The old woman, already defeated by the day, was the first to give in. She nodded in acceptance of her obvious fate. “You can buy them at whatever price you want, my child,” she said. “I haven’t sold a single bundle today, and I must sell everything to feed my family.”
She dropped the money, took her six bundles, and strutted off; head held high, victorious. A master negotiator. What a bargain! She got herself a good deal.
A few minutes later, she slid into her luxurious car, met up with a friend, and drove to one of the finest restaurants in that area. There, they ordered all manners of meals on the menu and drinks worth N180,000. They nibbled on their meals, pushed their plates around, barely eating half of what they ordered. They laughed over their designer cocktails and compared notes on the vanities. When the bill came, she picked it up and nonchalantly placed N200,000 on the table.
“Keep the change,” she told the waiter with a smile. A generous queen. The waiter nodded in admiration, and she shuffled out with pride.
Yes, Lord, I like the way you are looking at me. You get the irony of it all, right? That old woman, desperate for a fair price, had been denied an extra N1000, but the high-end restaurant—already making a fortune—was tipped N20,000 for nothing. Imagine for just a second what that N20,000 would have done for that woman.
What I struggle to understand is why we feel the need to flex our bargaining muscles on the poor but never on the rich? Why do we haggle over every naira with a struggling vendor but swipe our cards without a second thought in high-end stores? Why do we tell the humble fruit seller, “Ah ah, N100 for one orange? Last last, I go buy am N50”, but proudly pay N5,000 for a bowl of fruit salad in a fancy restaurant without blinking? Why do we say, “The school fees are too expensive, I can’t help,” to our neighbour but casually drop hundreds of thousands on designer clothes, luxury bags, or a birthday gift for a friend who already has everything?
An African proverb says, “A child who swallows a coconut must trust his stomach to handle it.” But I have since learned that some people swallow coconuts for the rich and force the poor to choke on pebbles.
I have a friend, Michael, who had a strange habit. He never haggled with struggling vendors or hawkers we meet on the streets. In fact, sometimes he paid more than they asked for. One day, my curiosity got the best of me. “Michael,” I asked, “The guy said N3k, why are you giving him N5k? That watch you bought from that boy, I know you will never wear it. You are probably going to give it out or something, so why buy it? You also gave that other woman more than she asked for, why do you do this when you could easily get these things cheaper?”

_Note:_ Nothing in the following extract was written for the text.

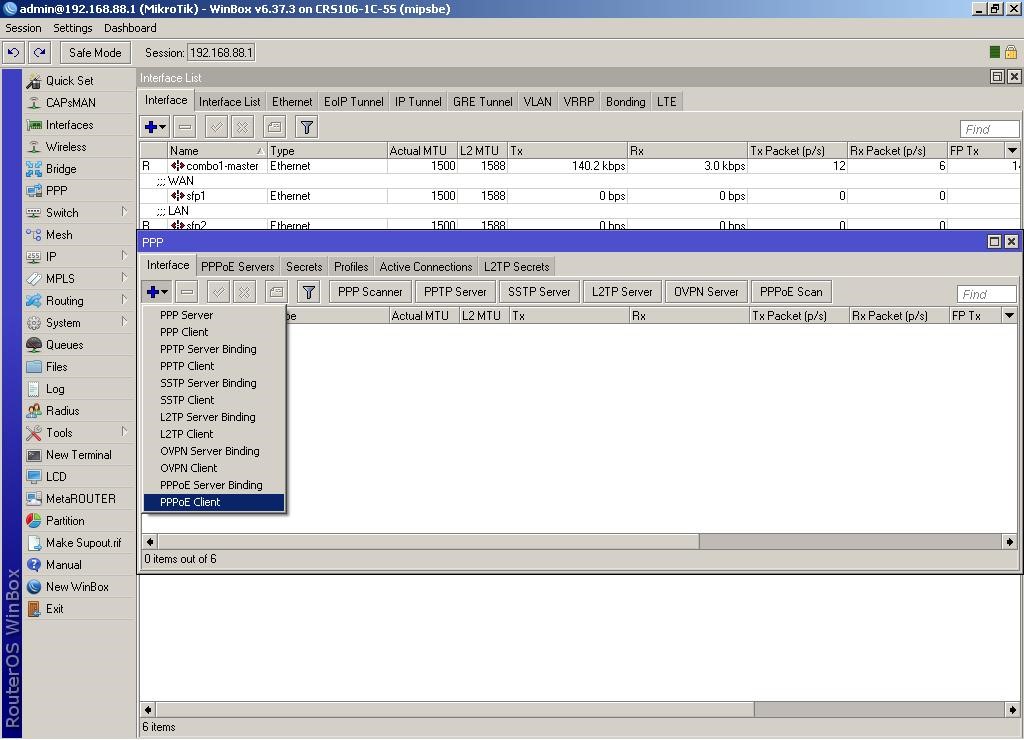Switch to the Secrets tab
1024x740 pixels.
[x=303, y=267]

He smiled and said something I’ll never forget: “This is charity wrapped in dignity, my dear.”
That hit me differently.
See, real generosity isn’t about throwing money where it shines the most. True giving is helping those who have no means to pay you back. And doing it in such a subtle way that you give them the grace of their full dignity. If you only give where you stand to gain—whether in reputation, influence, or future favours—then you’re not giving, you’re investing. And Lord, that is why some people use their tithes and offerings as a subtle investment. Giving you in the hope of getting a little miracle back! Generosity should be instinctive, not calculated.
My father used to tell me, “If you have N100 and you cannot give someone N10, then when you have a million, you won’t be able to give a thousand.” Because giving is not about the size of your pocket—it’s about the size of your heart.

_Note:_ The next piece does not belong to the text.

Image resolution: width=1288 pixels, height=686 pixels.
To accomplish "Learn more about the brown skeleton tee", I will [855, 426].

And one more thing about giving: When you give to someone who can reciprocate, you might as well have given a bribe. But when you give to someone who has no means to pay you back—then, my friend, your soul has given.
You can quote me on that.
Dad, Guess what? You need to know how many times I prayed that the vegetable purge that lady! Okay, that’s not true Dad, I am just smarting for what she did.
This is me, your mischievous daughter, I am checking in.